**Problem 1:** In the essay about visiting Mendocino as a Murder, She Wrote fan, how many miles did the writer travel to reach the headland?
**Problem 2:** Please decide whether each statement below agrees with the essay about Mendocino and Murder, She Wrote, answering yes or no and quoting the deciding words: (a) The lead character is played by Angela Lansbury. (b) The writer first watched the show after moving to Southern California. (c) Jessica Fletcher is often shown drinking.
**Problem 3:** Carry on the essay about Mendocino and Jessica Fletcher from its final sentence.

**Passage to read:**
When I discovered that Mendocino, Northern California stands in for the fictional town of Cabot Cove, Maine, in the long-running TV series Murder, She Wrote, I felt compelled to plan a pilgrimage to this patch of California’s rugged coastline. The twisting, cliff-hugging route north from San Francisco up Pacific Coast Highway is a relatively undiscovered, unspoiled swathe of coast, and makes for the perfect intersection of all American road trip and boyhood rite of passage.

You see, I had been a closet Murder, She Wrote fan since the American export first aired on British TV screens back in the 80s. Fortunately for me I now lived in Southern California and this gave me the perfect excuse to set forth on a fantasy adventure to this romantic coastal hamlet. 464 miles later, I found myself perched on a wave-carved headland, sandwiched between thick forests and a restless sea in the place I’d been yearning to visit from a young age. It was like all the wishes on my gay bucket list had come true.

Saturday nights as a kid meant one thing for me: Jessica Fletcher. Others watched the A-Team, or played some sport-related activity. I was all about Aunt Jess

Saturday nights as a kid meant one thing for me: Jessica Fletcher. Others watched the A-Team, or played some sport-related activity. I was all about Aunt Jess. If you’re not familiar with the show, the premise is similar to Miss Marple. The lead character, played beautifully by Angela Lansbury, is a crime writer who happens to live in an idyllic coastal spot where a lot of murders take place (as with Midsomer, if Cabot Cove actually existed you’d want to run for your life). The opening scene, with chirpy, lifting piano music, shows our crime sleuth tapping away at an old school typewriter (which is updated to a word processor in the 90s), churning out some impeccably researched page-turner.

Mendocino

Mendocino

Her author status gives her Super(wo)man-like access to a fourth dimension which means we get to see Fletcher visiting a vast network of friends and acquaintances beyond the confines of Cabot Cove. Her arrival in any given location always coincides with some terrible crime which – she being the bestselling mystery writer J.B. Fletcher – helps solve. Usually there is a high society element to it: she’ll have known Connie or Bonnie from many moons ago, and there’ll be some family drama or inheritance snafu. Jessica swoops in and saves the day, often having to circumnavigate a bumbling and inept cop who totally fails to grasp the brain he has in his midst. Because she’s an old lady she often gets dismissed while quietly outshining them all by being her brilliant and humble self. This is her secret weapon: never underestimate an oldster.

Mendocino is a time capsule from the late 1800s, giving a sense of old world permanence that serves to underline Fletcher’s own unshakable foundation

What’s fascinating about her too is that she doesn’t court the limelight, nor does she seek out the trappings of a best-selling author. She is homespun, but also a husband-free, independent lady making a good living from her craft. She is not defined by her widow status and offers a third act for women on TV who often get dropped from the schedules when their sexual allure starts to fade. Jessica’s power is her brain, and her ability to maintain deep and longstanding friendships with people. Wherever she goes her celebrity precedes her, but she doesn’t rest on her laurels. She is nobody’s fool and tells it like it is: she brandishes her intelligence without ever a whiff of grandiosity. She’s always charming to staff, speaking to everyone on a level, with no airs and graces. You rarely see her drink. She is respectable and sincere, not showy or self-inflated.

**Collected data:**
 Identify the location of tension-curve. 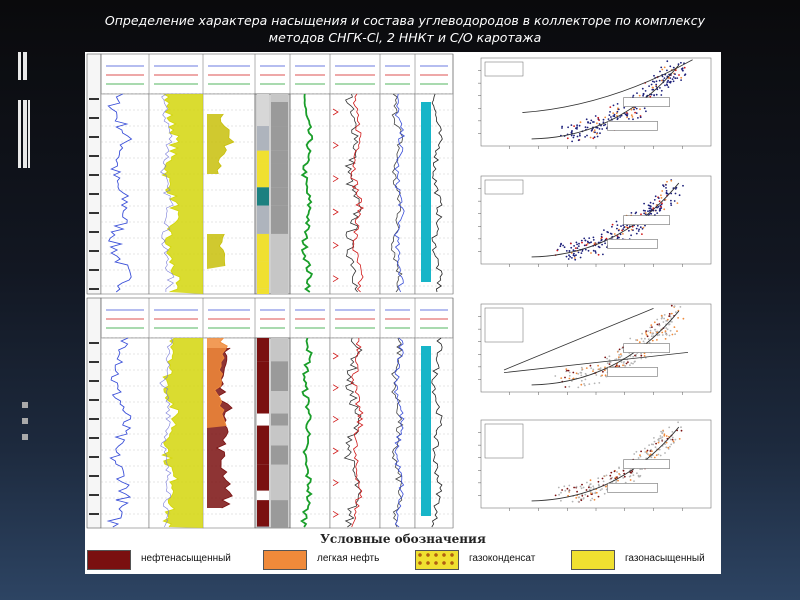
(437, 193).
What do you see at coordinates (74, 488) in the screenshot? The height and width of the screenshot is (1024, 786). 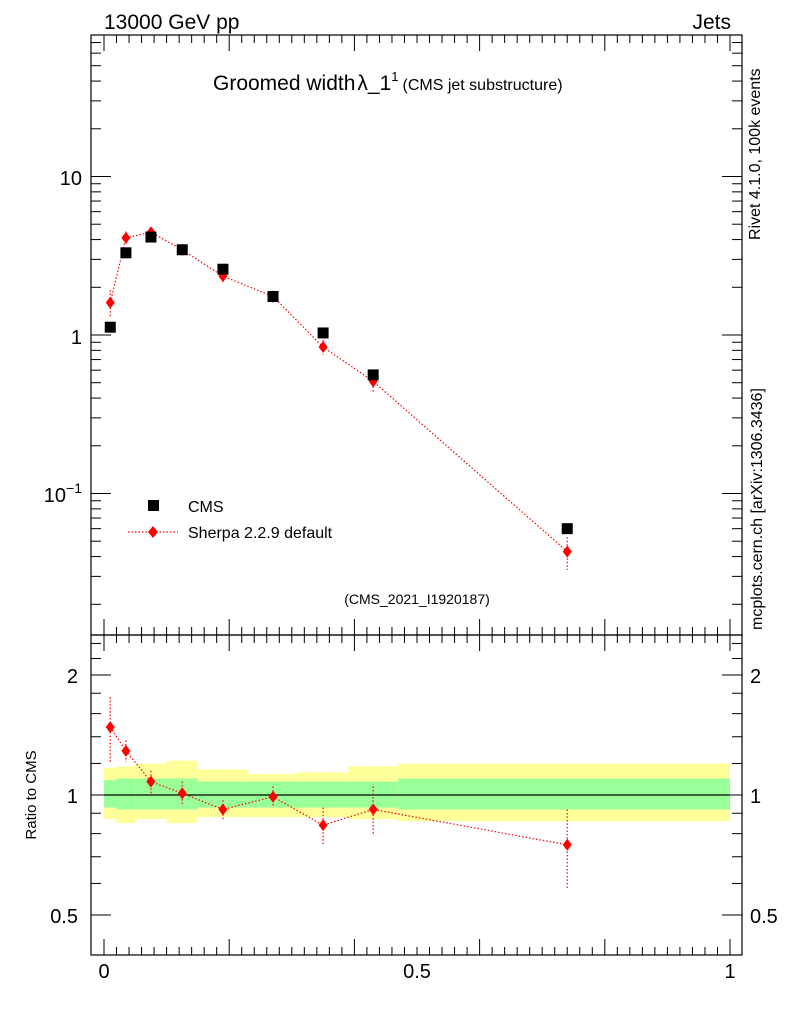 I see `main-ytick-label-0.1-exp: −1` at bounding box center [74, 488].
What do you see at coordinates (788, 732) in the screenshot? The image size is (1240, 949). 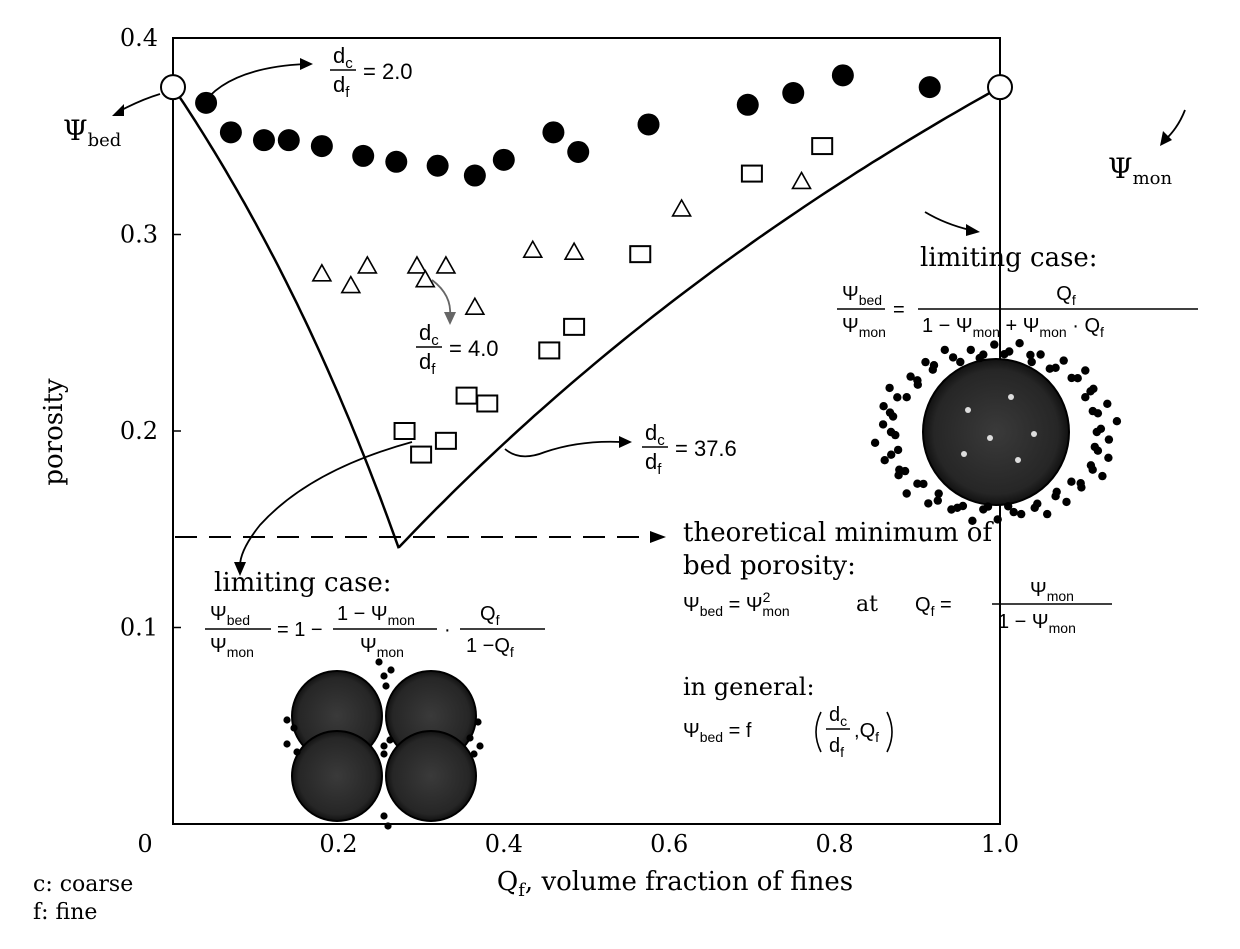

**Task result 1:** 464 miles.

**Task result 2:**
(a) Yes: "The lead character, played beautifully by Angela Lansbury, is a crime writer"
(b) No: "I had been a closet Murder, She Wrote fan since the American export first aired on British TV screens back in the 80s."
(c) No: "You rarely see her drink."

**Task result 3:**
Hill House Inn, Mendocino

Hill House Inn, Mendocino

Much like Sex and the City has Manhattan as its fifth character, Cabot Cove (aka Mendocino) is the perfect embodiment of Aunt Jess’s world. Mendocino is a time capsule from the late 1800s, giving a sense of old world permanence that serves to underline Fletcher’s own unshakable foundation. The Kelley House walking tour is a good way to discover the chequered history of Mendocino, which is the only town on the California coast designated as an Historic Preservation District. We did a self-guided audio tour – also pretty good. Established in the 1850s as a lumber town, Mendocino was surrounded by redwood forests. During the depression and well into the 1950s the town’s timber declined and so did the population, which meant the buildings, reminiscent of Maine with its grand Victorians and quaint Saltbox cottages, were left intact. Many of Mendocino’s early settlers were from the eastern seaboard. As a result, local architecture lent well to depicting the fictional town of Cabot Cove, Maine.

Nine episodes of the 264-episode program were filmed in Mendocino, while exterior shots throughout Mendocino were used in the remaining episodes. The program was broadcast for 12 seasons, from September 1984 until May 1996, and won countless awards. At Hill House Inn, which features prominently throughout the show, there are signed photos by Lansbury and other high profile guests to geek over in the lobby. Jessica Fletcher’s home in the series is actually a bed and breakfast called Blair House (the VIP suite is named “Angela’s Suite”). For me, it felt like coming home. All it needed was Aunt Jess to peddle up on her bicycle, invite me in for coffee and a piece of freshly made pie before putting the finishing touches to her next opus.

And scene.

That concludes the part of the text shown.